The Lexicon
Terms I crashed into while building my Private AI Tax Assistant.
A running glossary updated as the project evolves. Definitions are functional — what the term means in the context of this build, not an academic treatment.
Chunking Breaking a large document into smaller, overlapping segments of fixed word count. Allows a language model to process manageable pieces of text rather than an entire document at once. Overlap between chunks preserves meaning that would otherwise be lost at segment boundaries.
Cosine similarity A mathematical measure of how similar two vectors are, based on the angle between them. Values range from -1 (opposite) to 1 (identical). Used in retrieval systems to compare a query’s embedding against stored document embeddings and rank them by relevance.
Embedding A fixed-length numerical vector that represents the semantic meaning of a piece of text. Generated by a model trained to place semantically similar texts near each other in vector space. In this project, each text chunk is converted into a 384-dimensional embedding.
Forking Creating a divergent copy of a codebase, process, or conversation thread that can evolve independently from the original. In software development, forking a repository produces a separate version that can be modified without affecting the source. In AI-assisted coding, forking a session means starting a new thread that does not carry forward the context of the previous one.
Hallucination When a language model generates output that is factually incorrect, fabricated, or unsupported by its input context. The model produces text that reads as confident and coherent but has no grounding in the data it was given. A primary risk in any system that relies on LLM output for factual answers.
LLM (Large Language Model) A neural network trained on large volumes of text data to predict and generate language. Operates by processing sequences of tokens and producing statistically probable continuations. Examples include Mistral, LLaMA, and GPT.

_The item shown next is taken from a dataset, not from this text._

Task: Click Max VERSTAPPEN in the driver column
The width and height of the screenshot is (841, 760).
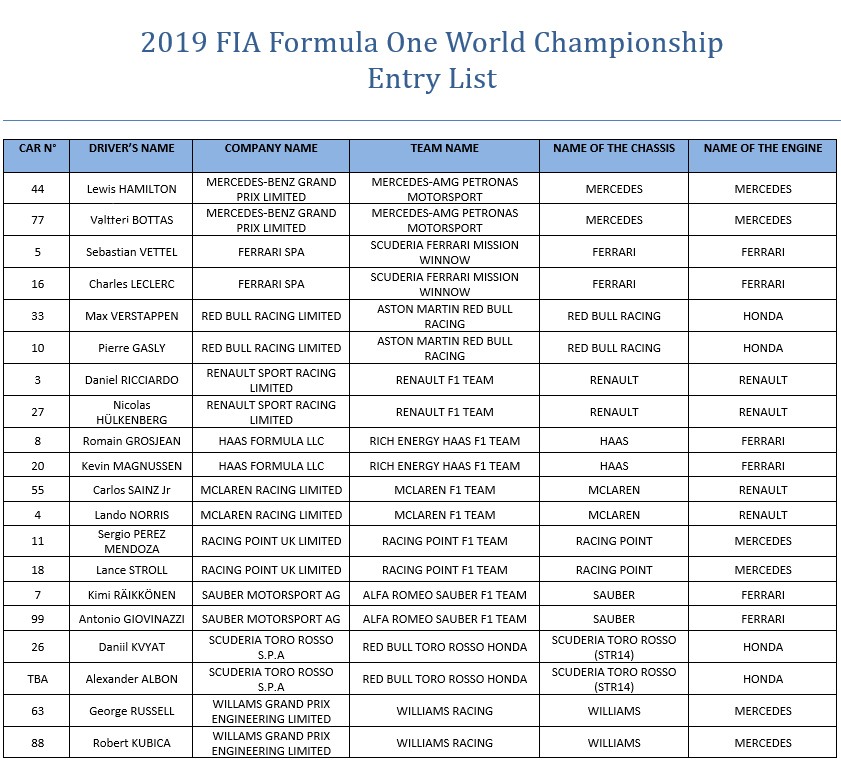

NumPy A Python library for numerical computation. Provides efficient storage and manipulation of large arrays of numbers. In this project, used to store embedding matrices and perform cosine similarity calculations across hundreds of chunk vectors.
Ollama A tool for running large language models locally on consumer hardware. Handles model downloading, quantization, and inference without requiring cloud access or GPU clusters. In this project, Ollama runs Mistral 7B on a MacBook Pro M3.
Parallelism Executing multiple computations simultaneously rather than sequentially. In computing, this can mean splitting a task across multiple processor cores, running multiple model queries at once, or processing several documents in parallel. Reduces total processing time but introduces complexity in coordinating results.
Prompt engineering The practice of designing and iterating on the instructions given to a language model to control its output. Includes specifying constraints, format requirements, and behavioural rules. Effective prompting can eliminate hallucinations, enforce source-grounded answers, and suppress default disclaimer behaviour.
Quantization Reducing the numerical precision of a model’s parameters — for example, from 32-bit floating point to 4-bit integers. Decreases model size and memory requirements, enabling large models to run on consumer hardware. Introduces minor accuracy trade-offs in exchange for significant performance gains.
RAG (Retrieval-Augmented Generation) An architecture that combines a language model with a document retrieval system. Instead of relying solely on its training data, the model first retrieves relevant text from a specified document store, then generates its answer using that retrieved context. Reduces hallucination by grounding responses in source material.
SentenceTransformer A Python framework for generating sentence-level and paragraph-level embeddings. Uses pre-trained transformer models to convert text into fixed-dimensional vectors suitable for similarity search. In this project, the model all-MiniLM-L6-v2 generates 384-dimensional embeddings locally.
Tokenization The process of converting raw text into a sequence of discrete units (tokens) that a language model can process. Tokens may represent whole words, subwords, or individual characters depending on the tokenizer. The first step in any language model pipeline.
Transformer A neural network architecture based on self-attention mechanisms that process all positions in a sequence simultaneously rather than sequentially. The foundational architecture behind most current large language models. Consists of stacked layers of attention heads and feed-forward networks.
Vector An ordered list of numbers representing a point in multi-dimensional space. In the context of embeddings, a vector captures the semantic meaning of a text passage as a position in high-dimensional space, where proximity to other vectors indicates similarity of meaning.
Last updated: June 2026. New terms added as the build progresses.